Sections 2 and 3 describe the mathematical model. Each firm is assigned a number of "task positions", which are initially all done by humans. The model simulates arrival of new technology, at which point each firm decides how many humans to replace. The model has equations for production cost, aggregate demand, aggregate worker income, aggregate owner surplus, the cooperative optimum, the optimal automation rate, marginal profit from automation, the automation threshold, and various other quantities.

Section 4 discusses variants to test policy instruments. The policy instruments tested are: displacement vs. upskilling universal basic income capital income taxation worker equity participation Coasean bargaining, and the Pigouvian automation tax.

"What does the model say when AI replaces most human labor? The problem does not vanish; it changes. During the transition, firms automate too much and both workers and owners lose. In the post-labor limit the cost saving is so large that automating every task maximizes profit, since the demand lost per task is limited while the cost saving is not. Demand does not fall to zero but settles at a floor set by autonomous spending and replaced income, and the over-automation wedge closes. What remains wrong is not too much automation but that the eliminated wages do not return. Even a planner who values workers now optimally automates fully. The remaining failure is distributional, not allocative, so an automation tax has no margin left to correct. A profit tax, useless for correction during the transition because it cancels from each firm's automation decision, now has no margin left to distort, which makes it the natural instrument for the one task that remains. A universal basic income funded by such a tax returns part of the owners' surplus to households as spending, rebuilding the demand floor by raising autonomous demand A. Workers gain directly, and because firm profits depend on that demand, firms gain too. This is the role UBI could not play in the transition but can play here. The transfer must be mandated, since firms will not provide it on their own, and because households spend only a fraction greek letter lamda in the sector, the recycling is partial. The post-labor case is thus the limit of our result, not an exception. The failure is now distributional rather than allocative, and the corrective instrument is a profit-funded UBI rather than an automation tax."

Section 5 has "extensions".

"The baseline isolates the demand externality in the simplest environment that supports it. A natural concern is that the result depends on what has been held fixed: endogenous wage adjustment might close the wedge, free entry might discipline the market to an efficient scale, higher AI productivity might resolve the demand problem by expanding the pie, and capital-income recycling might offset the spending lost through displacement. This section takes up each of these objections, along with richer product-market interaction, and shows that the externality is robust to all of them and, in some cases, amplified."

The extensions tested were: AI productivity (AI output exceeds maximum possible human output), endogenous entry (new firms can be created), endogenous wages (displaced workers increase labor supply, pushing wages down, decreasing incentive for automation), capital income recycling (the owners of capital who make the profits from automation spend those profits as consumers and replace consumer demand), and imperfect product-market competition and task complementarity.
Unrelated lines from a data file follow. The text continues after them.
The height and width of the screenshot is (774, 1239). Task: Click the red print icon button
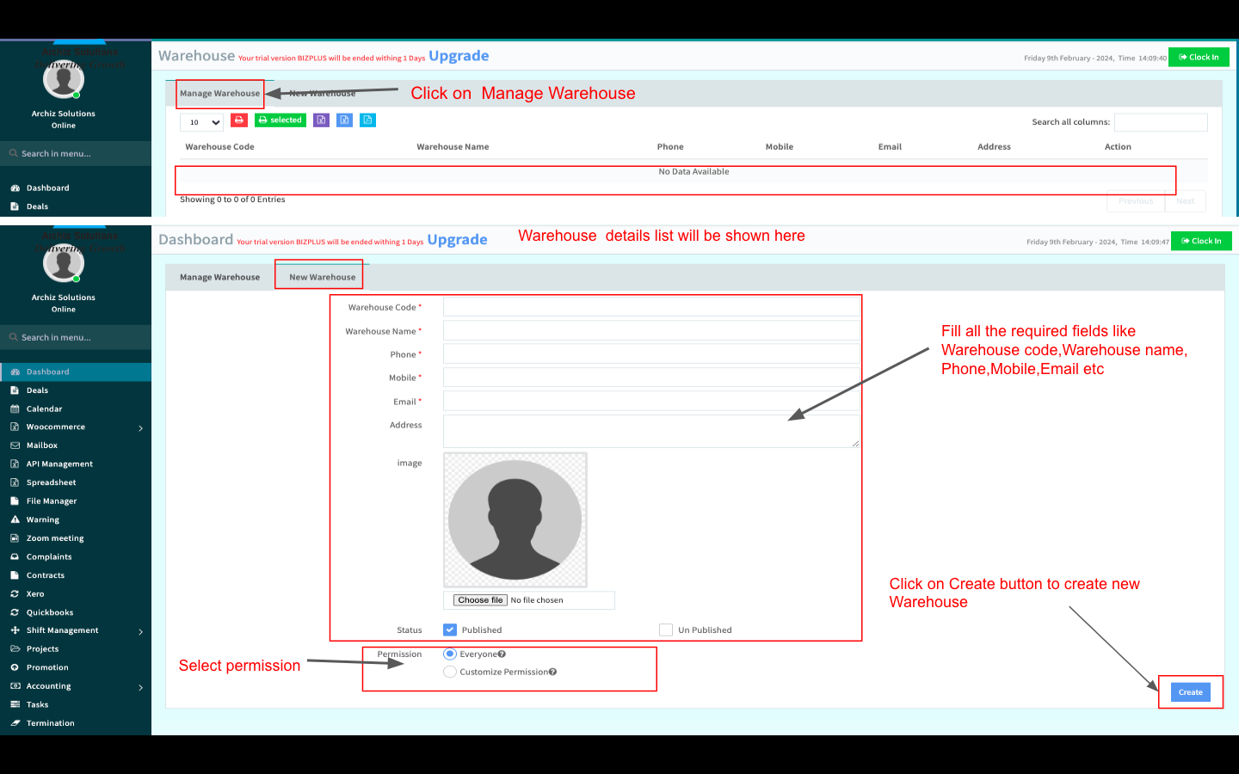coord(239,120)
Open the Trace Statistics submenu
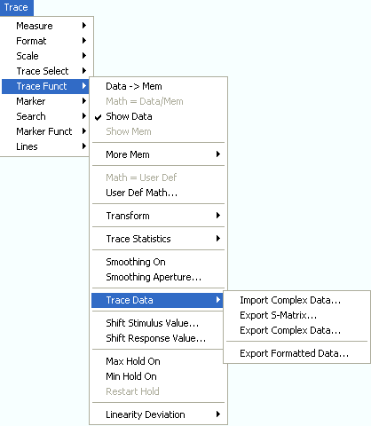 click(x=158, y=239)
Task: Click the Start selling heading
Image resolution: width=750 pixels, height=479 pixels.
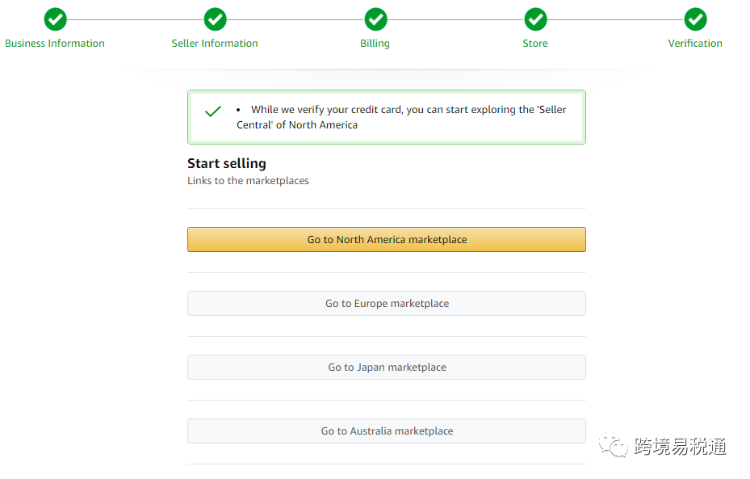Action: click(x=227, y=163)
These can raise or lower the automation threshold, widen or narrow the over-automation wedge effect, and ultimately whether it solves the problem of collapsing consumer demand. None solve the problem of collapsing consumer demand, but capital-income recycling does the best -- partially mitigates the problem.

My commentary: I've been assuming AI agents can become economic agents, making buying and selling decisions, and thus the economy of the future will be a functioning economy with supply and demand, it's just that both the supply and demand side will be all AI agents -- AI will do all the labor and produce all the goods and services, and AI will buy all the products and services.

However, after reading this paper, I think while AI agents currently make buying and selling decisions in certain circumstances, such as buying and selling stocks (in fact if you buy or sell a share of stock, it's already more likely that there is an algorithm rather than a human on the other side of the trade), AI probably won't be able to make up for the loss of human consumer demand in the short term. We'll see.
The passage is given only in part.